できるだけ自院で対応できるよう、設備だけでなく、技術や知識も常に研鑽せねばと改めて感じましたが
やはり人の身体を相手にする医療という分野は、自分一人では全てを治療することはできないので
矯正治療や高度な設備や技術が必要な外科手術、痛みの原因がわからないような状態など
専門の先生方と連携して治療を行う必要はどうしても出てきますので
研修会や学会などでの先生方との交流も大切だなということも改めて考えさせられました。
根管治療の重要性
根管治療は難しい治療で
海外での治療費はものすごく高額ですし
日本の保険診療をされていない自由診療専門の根管治療専門医の先生方の治療費も海外と同じくらい高額です。
日本の保険診療は費用を抑えられながら、ある程度の治療水準にはなっていますが
海外の方々からするとあり得ないような治療費なので
どうしても時間や材料費などの問題が出てしまいます…
当院では保険診療の中でもできる限りしっかりした治療を心がけております。
また、通常の保険診療での根管治療にかけられる時間よりはできるだけ治療時間を確保できるよう工夫しておりますが
予約に遅れて来られると治療時間は短くなりますし
キャンセルされると他の患者さんの時間をなくして同じ診療時間を何度もとるわけにはいかなくなることもあります。

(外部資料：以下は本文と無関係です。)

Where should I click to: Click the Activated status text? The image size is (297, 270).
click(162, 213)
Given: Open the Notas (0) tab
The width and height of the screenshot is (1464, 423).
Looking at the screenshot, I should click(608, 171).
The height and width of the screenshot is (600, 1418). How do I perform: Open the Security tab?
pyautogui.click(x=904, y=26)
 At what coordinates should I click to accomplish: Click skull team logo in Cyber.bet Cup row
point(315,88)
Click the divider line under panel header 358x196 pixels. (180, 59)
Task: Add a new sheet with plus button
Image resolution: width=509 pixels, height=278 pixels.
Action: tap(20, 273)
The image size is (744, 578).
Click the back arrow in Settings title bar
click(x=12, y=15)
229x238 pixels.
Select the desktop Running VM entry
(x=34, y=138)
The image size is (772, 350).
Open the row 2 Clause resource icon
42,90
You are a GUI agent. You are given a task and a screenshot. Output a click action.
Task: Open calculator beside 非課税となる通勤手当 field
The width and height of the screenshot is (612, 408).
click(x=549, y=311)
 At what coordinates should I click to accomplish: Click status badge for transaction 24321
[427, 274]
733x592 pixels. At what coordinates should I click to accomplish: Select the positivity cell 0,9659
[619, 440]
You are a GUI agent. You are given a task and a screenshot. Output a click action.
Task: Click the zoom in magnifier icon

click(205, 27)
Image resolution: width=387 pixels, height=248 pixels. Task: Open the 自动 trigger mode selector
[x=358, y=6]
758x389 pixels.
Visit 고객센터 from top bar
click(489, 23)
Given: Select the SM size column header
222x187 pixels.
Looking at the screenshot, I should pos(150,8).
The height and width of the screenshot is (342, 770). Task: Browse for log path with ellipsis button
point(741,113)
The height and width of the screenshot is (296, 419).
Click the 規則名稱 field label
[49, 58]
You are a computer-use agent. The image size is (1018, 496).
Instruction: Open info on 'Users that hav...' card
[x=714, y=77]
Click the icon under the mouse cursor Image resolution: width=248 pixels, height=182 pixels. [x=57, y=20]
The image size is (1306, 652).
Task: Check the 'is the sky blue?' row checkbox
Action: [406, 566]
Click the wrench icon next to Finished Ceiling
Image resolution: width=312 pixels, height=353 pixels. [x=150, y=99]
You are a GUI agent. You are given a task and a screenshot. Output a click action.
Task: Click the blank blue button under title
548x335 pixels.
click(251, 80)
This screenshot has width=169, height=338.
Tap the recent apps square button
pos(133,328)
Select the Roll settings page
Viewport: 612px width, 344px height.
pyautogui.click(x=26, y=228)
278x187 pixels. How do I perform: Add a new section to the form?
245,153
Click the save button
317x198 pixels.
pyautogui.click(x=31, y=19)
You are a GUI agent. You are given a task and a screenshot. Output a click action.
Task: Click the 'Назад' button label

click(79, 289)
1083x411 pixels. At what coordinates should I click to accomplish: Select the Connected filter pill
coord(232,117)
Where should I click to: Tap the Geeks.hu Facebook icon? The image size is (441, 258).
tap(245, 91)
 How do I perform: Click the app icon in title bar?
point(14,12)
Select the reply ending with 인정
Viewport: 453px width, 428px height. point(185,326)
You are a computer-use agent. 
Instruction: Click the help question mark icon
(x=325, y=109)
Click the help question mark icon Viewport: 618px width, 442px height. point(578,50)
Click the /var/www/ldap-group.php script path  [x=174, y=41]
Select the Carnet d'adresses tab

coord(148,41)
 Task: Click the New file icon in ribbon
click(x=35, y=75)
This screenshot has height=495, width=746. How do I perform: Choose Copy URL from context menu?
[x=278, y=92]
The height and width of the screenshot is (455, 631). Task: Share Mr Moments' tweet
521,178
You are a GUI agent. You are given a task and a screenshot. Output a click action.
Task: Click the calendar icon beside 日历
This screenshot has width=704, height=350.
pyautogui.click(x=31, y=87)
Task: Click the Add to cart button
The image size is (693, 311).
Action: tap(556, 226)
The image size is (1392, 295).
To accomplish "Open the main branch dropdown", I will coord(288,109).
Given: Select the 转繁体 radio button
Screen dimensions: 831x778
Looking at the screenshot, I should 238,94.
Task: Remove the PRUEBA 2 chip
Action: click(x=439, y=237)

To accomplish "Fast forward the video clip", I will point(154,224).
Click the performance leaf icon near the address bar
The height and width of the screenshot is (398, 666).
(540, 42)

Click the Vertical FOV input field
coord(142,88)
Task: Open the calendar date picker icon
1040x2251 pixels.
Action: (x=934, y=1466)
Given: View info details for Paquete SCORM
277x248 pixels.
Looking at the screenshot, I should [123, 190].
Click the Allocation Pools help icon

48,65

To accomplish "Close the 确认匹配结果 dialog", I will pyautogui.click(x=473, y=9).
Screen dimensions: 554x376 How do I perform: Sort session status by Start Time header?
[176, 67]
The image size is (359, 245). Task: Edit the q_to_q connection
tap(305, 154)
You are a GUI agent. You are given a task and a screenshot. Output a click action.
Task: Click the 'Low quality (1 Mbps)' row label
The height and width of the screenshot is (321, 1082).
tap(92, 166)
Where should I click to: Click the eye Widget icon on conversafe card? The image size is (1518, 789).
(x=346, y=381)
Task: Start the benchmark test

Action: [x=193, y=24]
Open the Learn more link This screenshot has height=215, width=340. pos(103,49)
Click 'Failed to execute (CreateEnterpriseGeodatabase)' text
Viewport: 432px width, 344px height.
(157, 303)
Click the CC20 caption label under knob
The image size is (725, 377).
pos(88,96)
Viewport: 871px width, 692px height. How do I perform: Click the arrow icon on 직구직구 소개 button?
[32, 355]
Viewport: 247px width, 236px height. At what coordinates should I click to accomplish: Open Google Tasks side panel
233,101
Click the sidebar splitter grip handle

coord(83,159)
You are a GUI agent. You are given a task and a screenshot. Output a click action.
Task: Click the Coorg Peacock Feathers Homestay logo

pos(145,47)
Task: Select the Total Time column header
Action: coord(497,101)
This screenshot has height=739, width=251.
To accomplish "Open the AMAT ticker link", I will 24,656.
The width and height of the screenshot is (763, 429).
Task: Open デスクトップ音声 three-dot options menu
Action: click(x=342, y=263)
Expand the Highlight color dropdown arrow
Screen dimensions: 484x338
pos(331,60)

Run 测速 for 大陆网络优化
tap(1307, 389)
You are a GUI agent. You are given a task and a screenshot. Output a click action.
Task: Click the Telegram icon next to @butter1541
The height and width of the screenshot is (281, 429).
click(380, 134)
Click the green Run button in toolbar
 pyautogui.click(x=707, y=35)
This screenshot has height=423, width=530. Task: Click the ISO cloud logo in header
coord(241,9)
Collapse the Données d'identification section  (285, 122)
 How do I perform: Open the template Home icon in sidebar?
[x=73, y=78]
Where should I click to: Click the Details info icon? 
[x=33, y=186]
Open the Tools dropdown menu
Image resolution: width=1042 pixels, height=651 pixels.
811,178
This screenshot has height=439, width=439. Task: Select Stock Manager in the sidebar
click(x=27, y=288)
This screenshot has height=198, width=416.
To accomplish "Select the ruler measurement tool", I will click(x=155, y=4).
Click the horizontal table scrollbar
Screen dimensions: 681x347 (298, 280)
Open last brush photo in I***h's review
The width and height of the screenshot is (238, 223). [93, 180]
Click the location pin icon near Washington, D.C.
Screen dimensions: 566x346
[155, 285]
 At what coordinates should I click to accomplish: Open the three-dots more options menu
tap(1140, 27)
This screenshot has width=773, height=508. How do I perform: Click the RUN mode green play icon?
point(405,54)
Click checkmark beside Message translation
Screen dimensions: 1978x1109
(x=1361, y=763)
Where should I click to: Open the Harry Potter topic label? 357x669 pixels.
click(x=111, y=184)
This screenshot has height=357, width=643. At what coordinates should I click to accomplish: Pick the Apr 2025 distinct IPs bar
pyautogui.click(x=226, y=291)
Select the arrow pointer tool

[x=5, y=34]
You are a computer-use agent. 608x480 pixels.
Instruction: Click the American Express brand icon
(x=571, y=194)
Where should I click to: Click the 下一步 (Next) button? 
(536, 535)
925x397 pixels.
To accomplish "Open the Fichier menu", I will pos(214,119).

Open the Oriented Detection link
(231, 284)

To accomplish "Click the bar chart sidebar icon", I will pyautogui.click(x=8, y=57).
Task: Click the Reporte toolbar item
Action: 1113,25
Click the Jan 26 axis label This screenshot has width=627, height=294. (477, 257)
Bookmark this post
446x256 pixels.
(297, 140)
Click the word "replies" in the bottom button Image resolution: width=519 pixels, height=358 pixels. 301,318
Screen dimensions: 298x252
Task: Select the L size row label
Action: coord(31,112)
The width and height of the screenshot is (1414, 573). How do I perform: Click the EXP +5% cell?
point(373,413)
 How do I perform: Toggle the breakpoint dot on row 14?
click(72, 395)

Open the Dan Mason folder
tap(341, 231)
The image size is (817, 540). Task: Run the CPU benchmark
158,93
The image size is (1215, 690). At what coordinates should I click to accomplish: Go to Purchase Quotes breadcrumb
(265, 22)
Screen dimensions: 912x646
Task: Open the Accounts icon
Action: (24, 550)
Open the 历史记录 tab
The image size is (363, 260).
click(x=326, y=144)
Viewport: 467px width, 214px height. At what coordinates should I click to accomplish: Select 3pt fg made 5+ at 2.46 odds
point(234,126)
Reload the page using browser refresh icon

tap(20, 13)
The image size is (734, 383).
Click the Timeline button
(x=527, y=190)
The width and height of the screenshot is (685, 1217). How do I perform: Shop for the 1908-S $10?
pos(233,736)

痛みがなくなったからと治療を中断せず、予約通りに通院頂くようにお願い致します。
また、自由診療による精密根管治療についてですが
保険診療より診療時間を長くとり、マイクロスコープはもちろん、ラバーダムと呼ばれる防湿処理をしたり
保険適応外の材料などを使用したりするなども可能です。
いくら綺麗なセラミックの被せ物を入れても
歯の中が感染していて、根の先に病気ができてしまったら歯茎が腫れてきたり
結局外して再治療になってやりかえが必要になってしまいます。
見えない部分の治療ですが、本当に大切な治療です。
本当に大切なこと
一番良いのは根管治療をしないことなので
できるだけ虫歯は小さなうちに発見して神経を残せるようにすることが大切です。
また、痛みがあったとしても軽度であれば神経を温存するための薬などもあります。
これも保険適応外の材料などもあって、全てを保険診療ではできなかったりするので
自由診療でしかできない治療方法もあります。
また、神経を残そうと治療をした後にしばらくして神経がダメになって根管治療が必要になる事もあります。
当院は神経をできるだけ残すようにしており、自院で抜髄と呼ばれる神経を取る処置はほとんどなく
調べたら昨年1年間で10歯以下でした(^◇^;)
当院はできるだけ丁寧な治療を心がけている医院で
患者さんが多すぎたり予約を詰めてはいないので、比較的患者さんが少なめの医院のせいかもしれませんが(・_・;
普通の患者さんが多い歯科医院だと、1週間で10歯は抜髄されているのは普通かもしれません…。